KUYRUK ACISI

KUYRUK ACISI

Günlerden bir gün bir bahar mevsiminde; havaların ısındığı, canlıların ortaya çıktığı, insan dâhil her canlının kıpır kıpır olduğu bir günde Ali adında bir çocuk, kendisinden bir yaş büyük arkadaşıyla birlikte dağa çıkıp kırlarda gezmeye başlamışlardı. Arkadaşının adı Ahmet idi. Her şey çok güzeldi. Hava, yeşillik ve kuş sesleri… Kanları kaynayan gençler hızlı adımlarla kırlarda dolaşıyorlardı. Derken deliğinden yeni çıkmış ve güneşlenmekte olan upuzun bir engerek yılanını gördüler. Sessiz bir şekilde güneşin önünde uzanıyordu.
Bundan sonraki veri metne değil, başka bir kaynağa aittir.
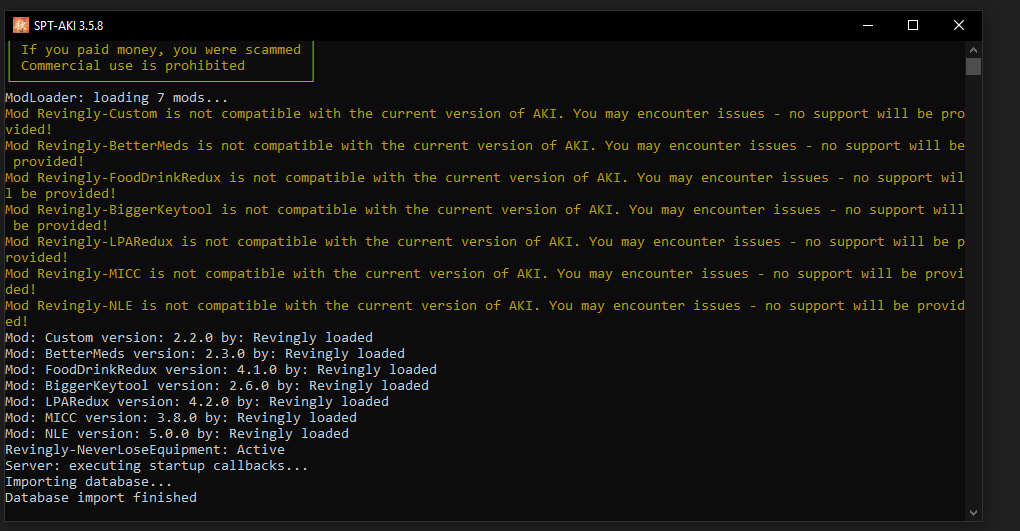Click the 'Importing database...' line
The width and height of the screenshot is (1020, 531).
pyautogui.click(x=88, y=482)
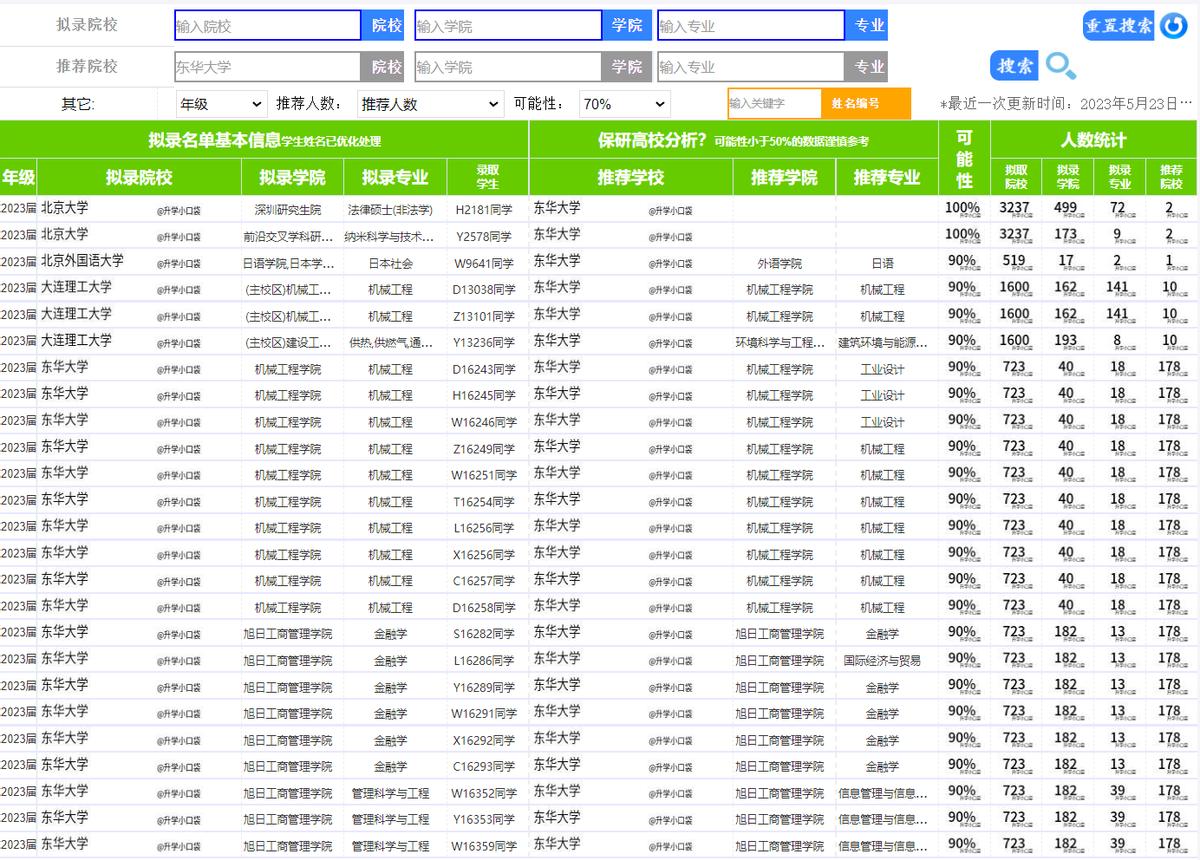Viewport: 1200px width, 860px height.
Task: Open the 推荐人数 dropdown
Action: pos(429,103)
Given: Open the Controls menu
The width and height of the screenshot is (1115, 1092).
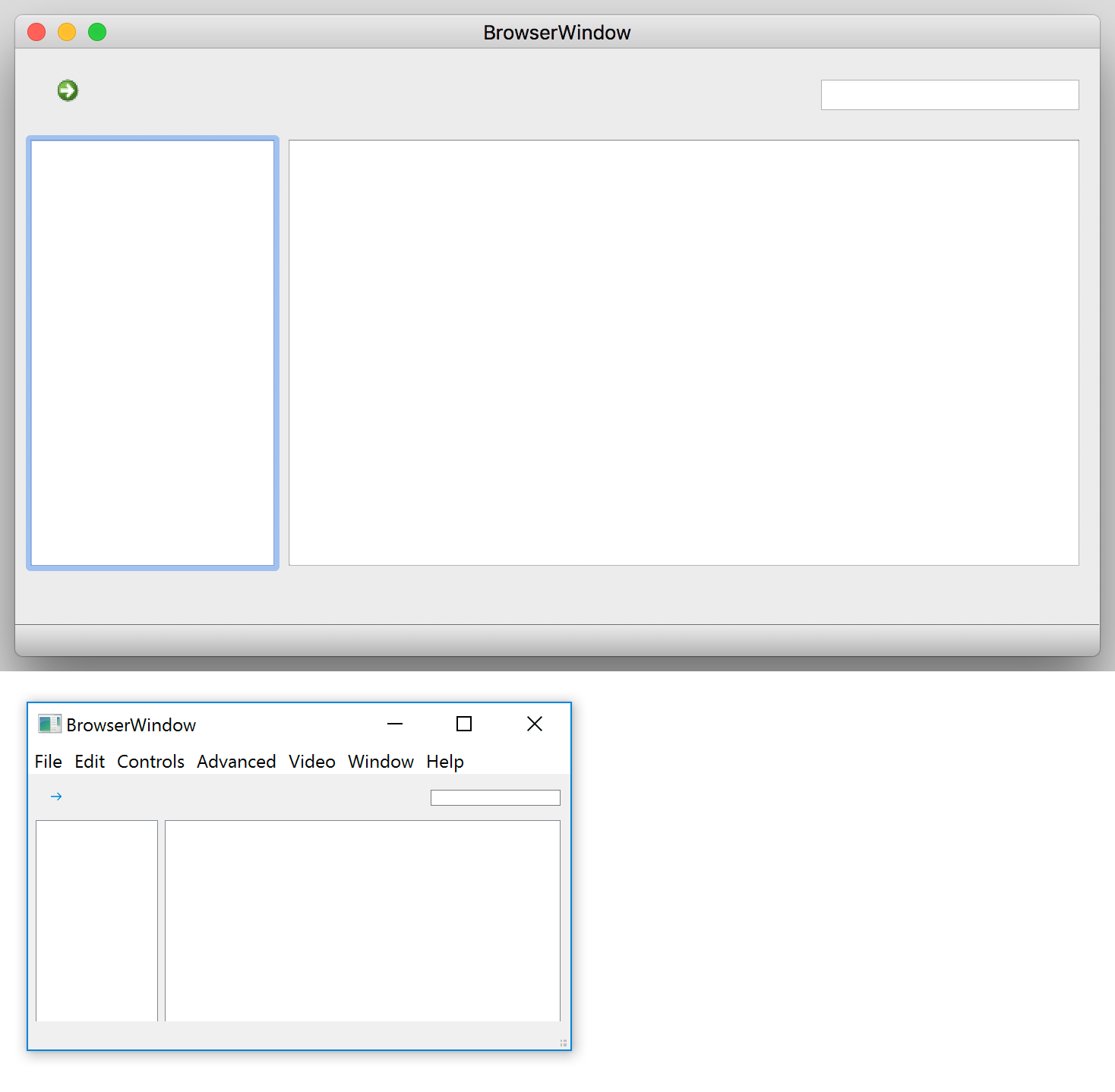Looking at the screenshot, I should coord(150,762).
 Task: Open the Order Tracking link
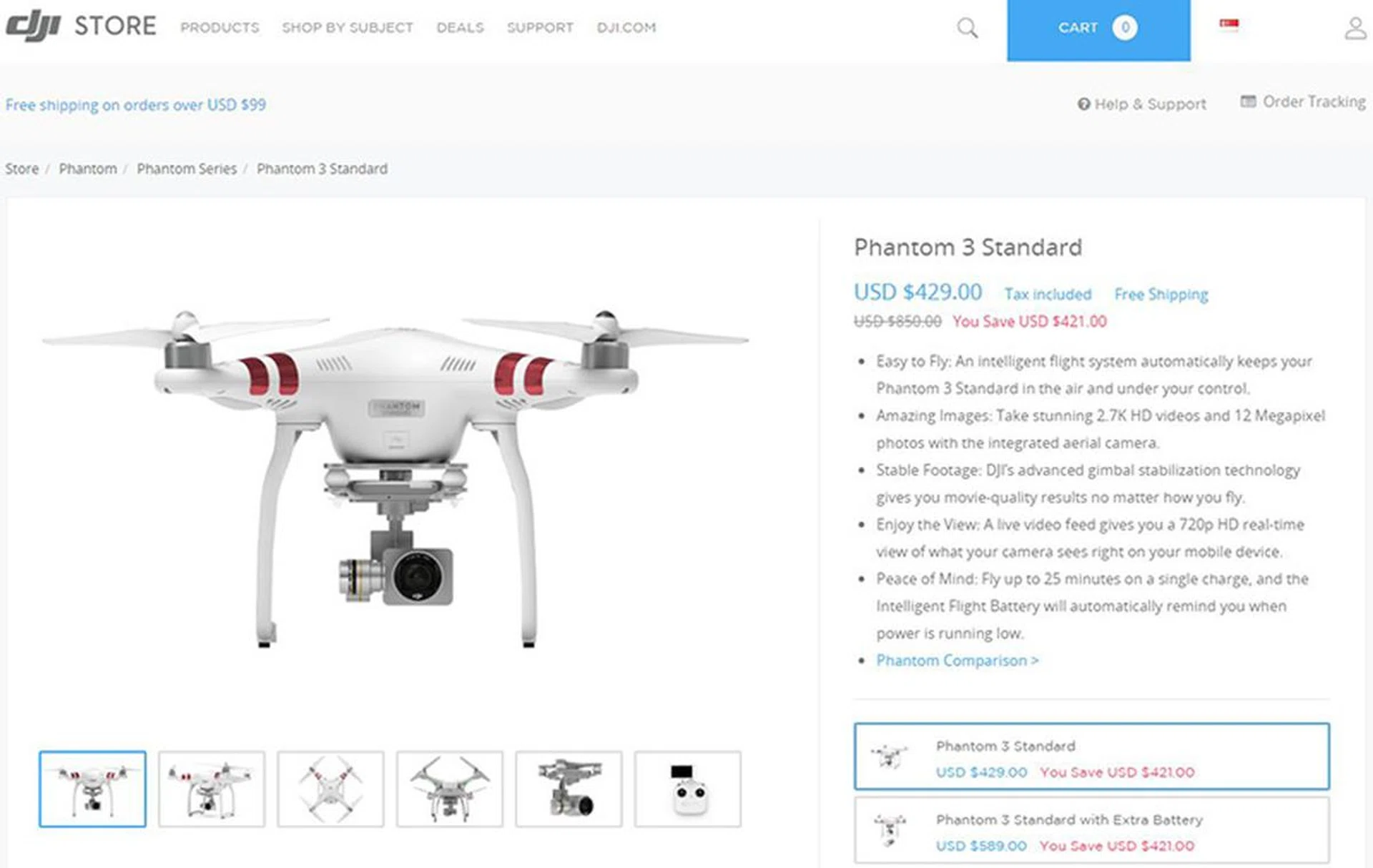[x=1303, y=102]
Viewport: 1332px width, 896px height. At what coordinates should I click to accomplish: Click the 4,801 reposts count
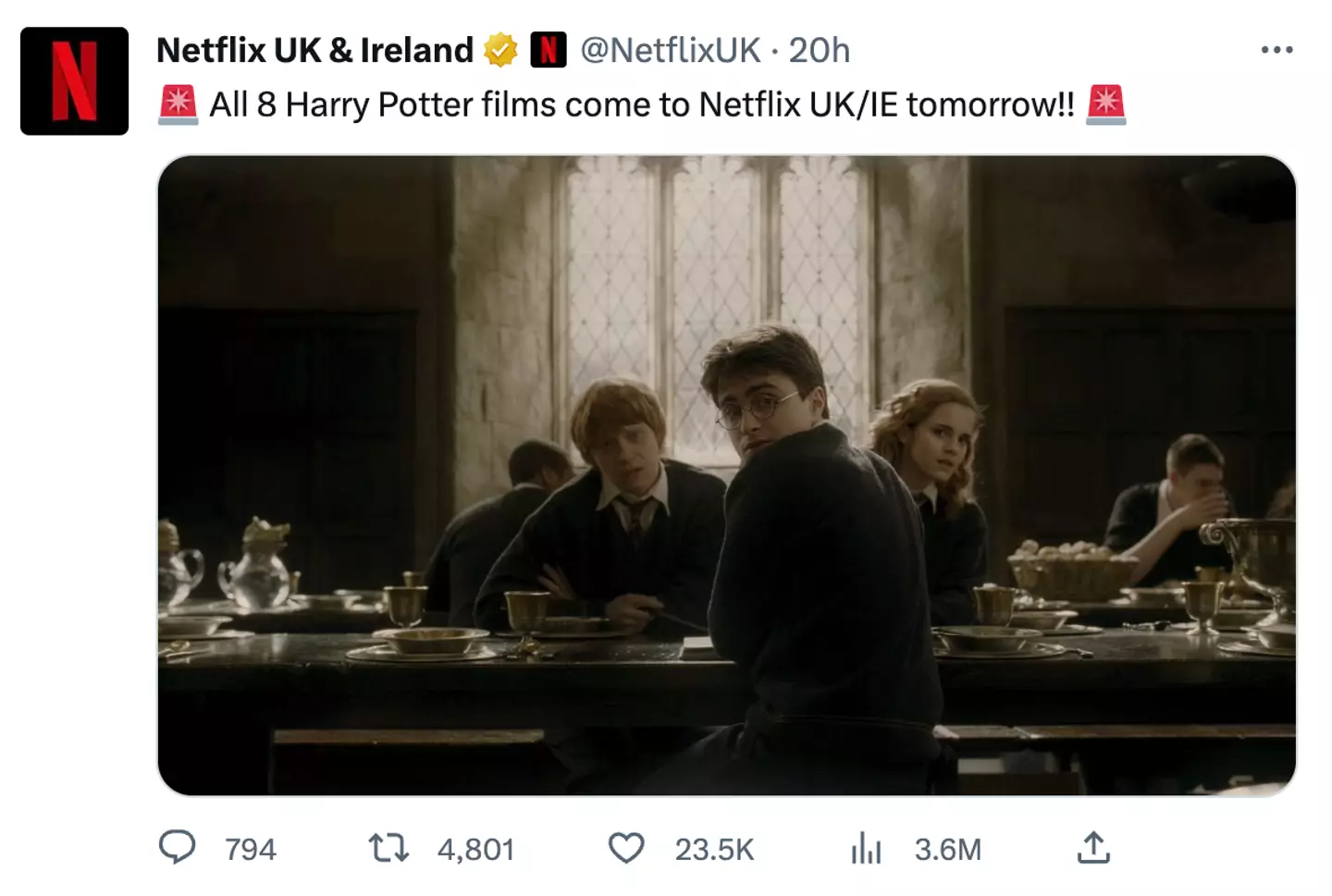[x=475, y=849]
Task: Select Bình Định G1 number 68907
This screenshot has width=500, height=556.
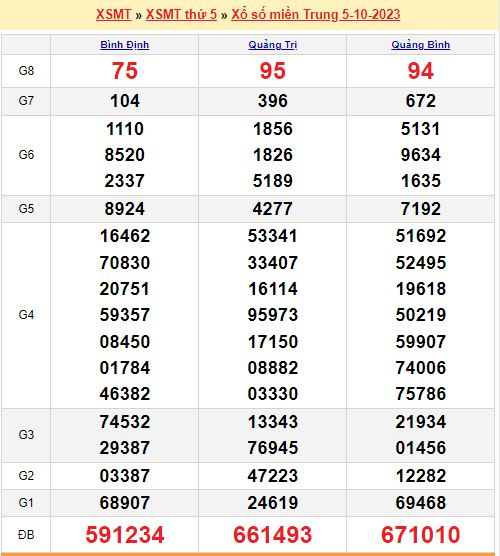Action: (x=125, y=503)
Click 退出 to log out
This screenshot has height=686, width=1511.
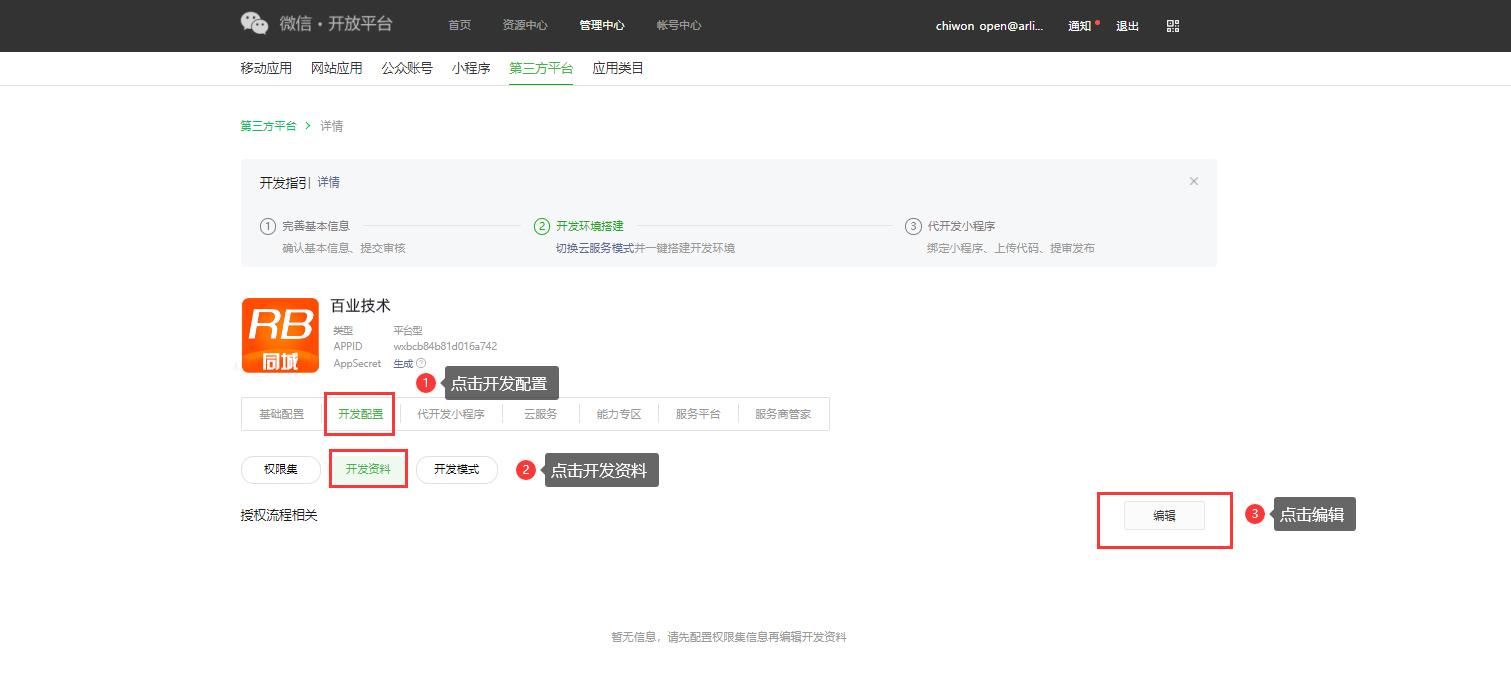click(1127, 26)
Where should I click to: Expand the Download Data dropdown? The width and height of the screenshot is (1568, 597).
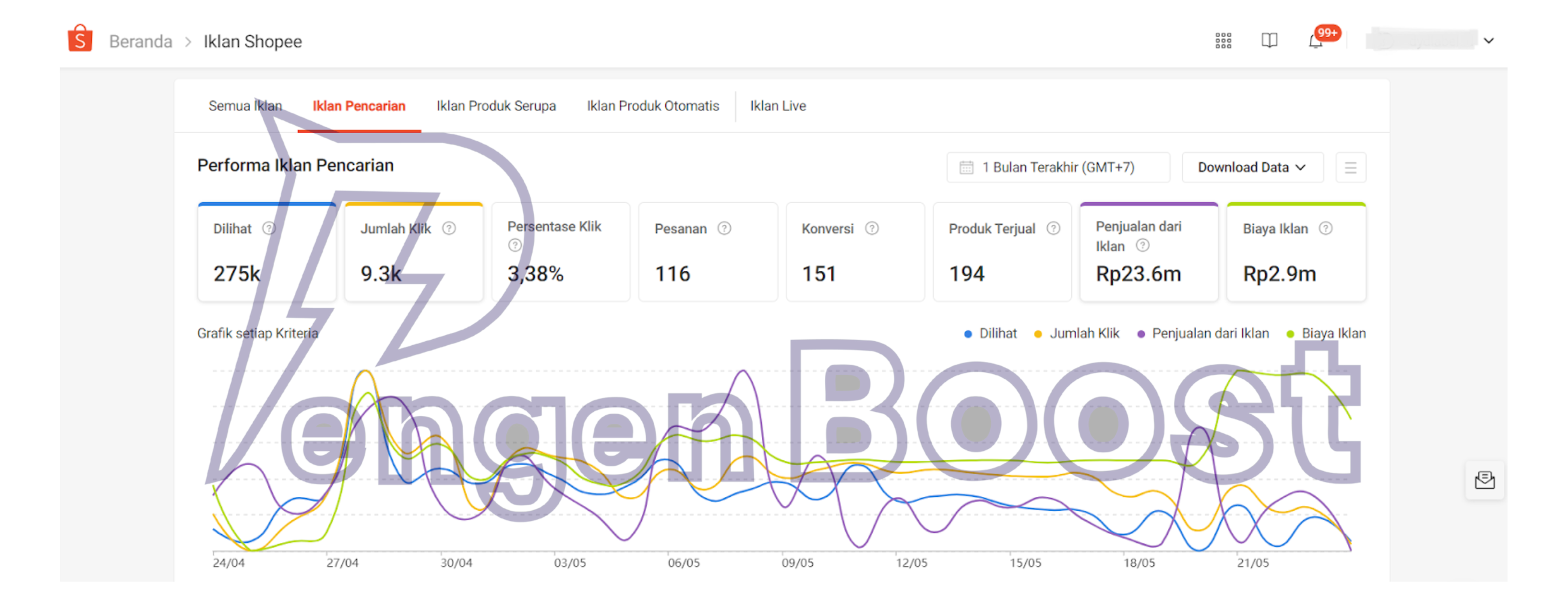(x=1251, y=168)
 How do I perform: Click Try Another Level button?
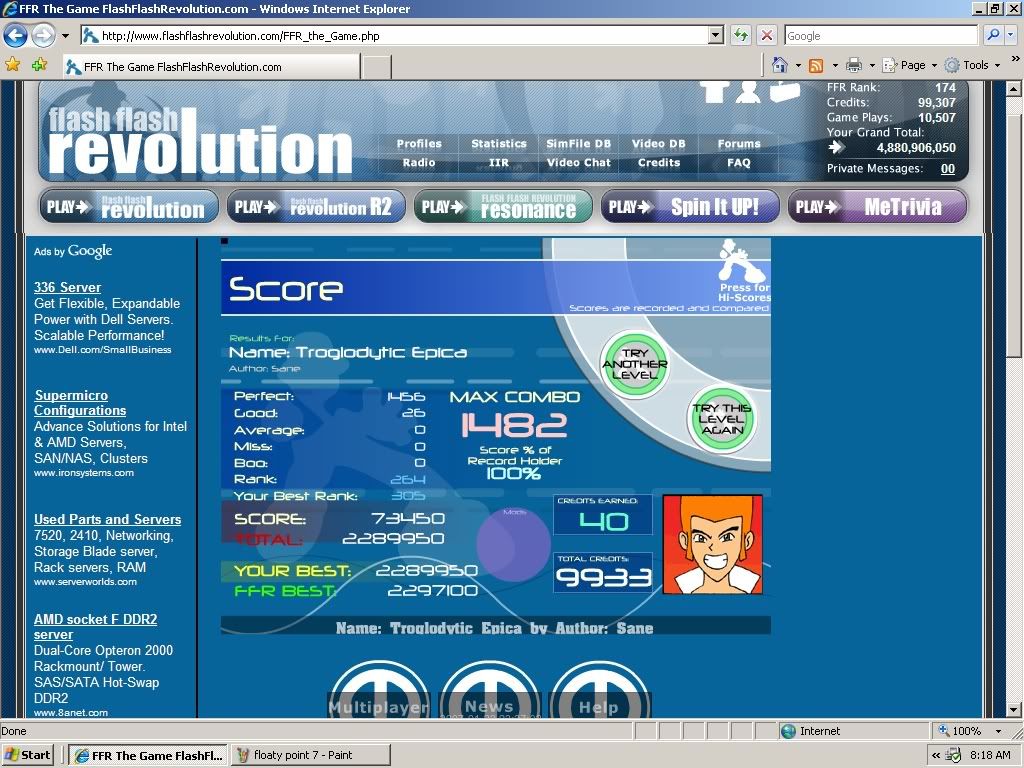(x=634, y=364)
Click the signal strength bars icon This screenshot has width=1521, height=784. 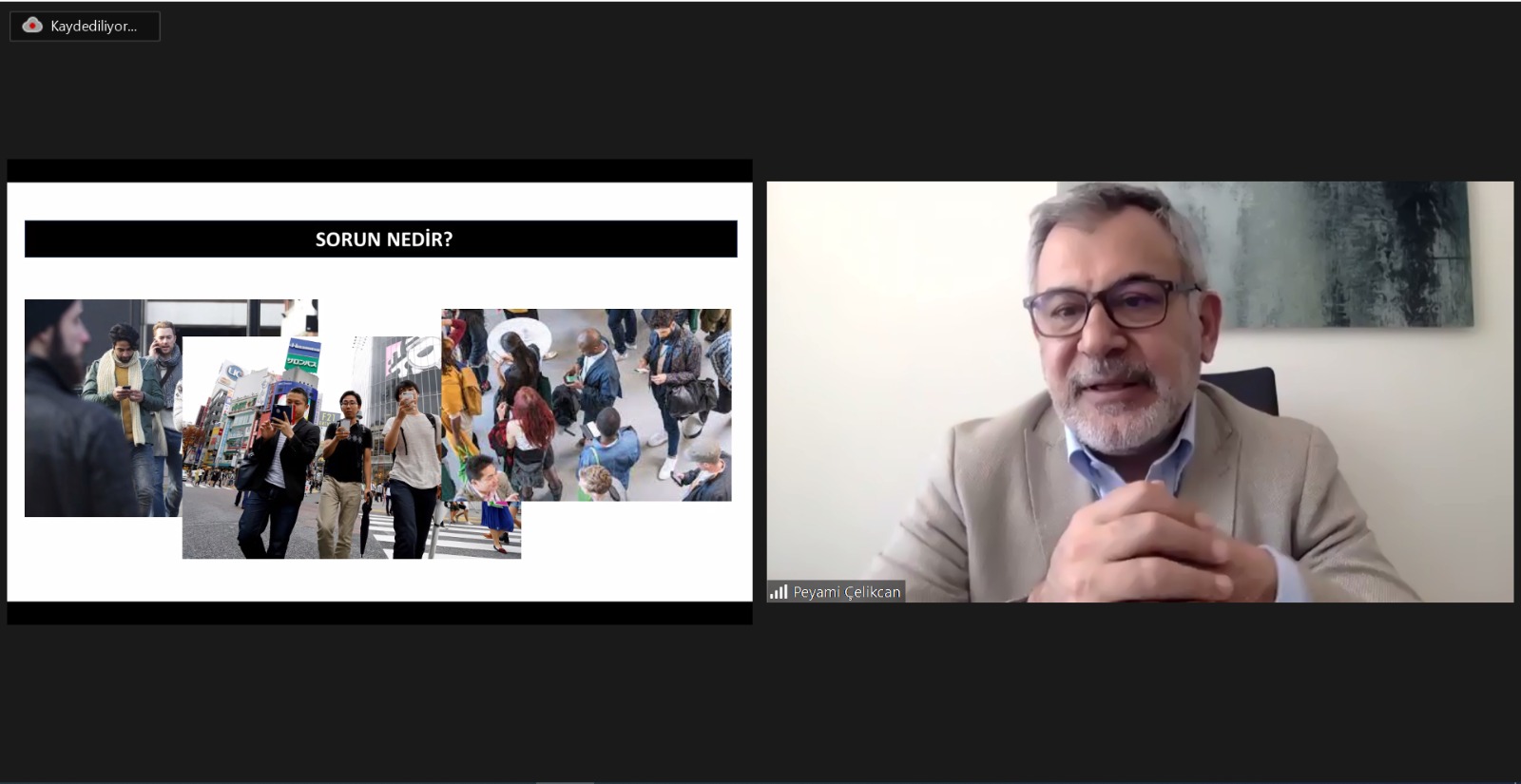(x=779, y=592)

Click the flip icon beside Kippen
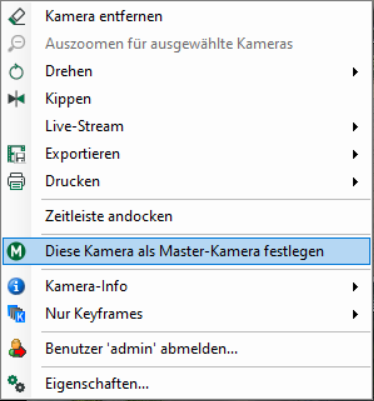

Önce şaşırdılar ve yılanın sessizliğine bir anlam veremediler. Hatta onu ölmüş zannettiler. Ahmet “Kaçalım Ali, bu yılan güneşleniyor ve bize saldırabilir” dediyse de Ali daha heyecanlı olduğu için kaçma taraftarı değildi. Aksine, “Bir sopa bulalım ve yılana saldıralım. Eper burada kalırsa başka hayvanlara veya çocuklara zarar verebilir” dedi. Ahmet mani olmak istediyse Ali’nin maceraperestliğine engel olamadı.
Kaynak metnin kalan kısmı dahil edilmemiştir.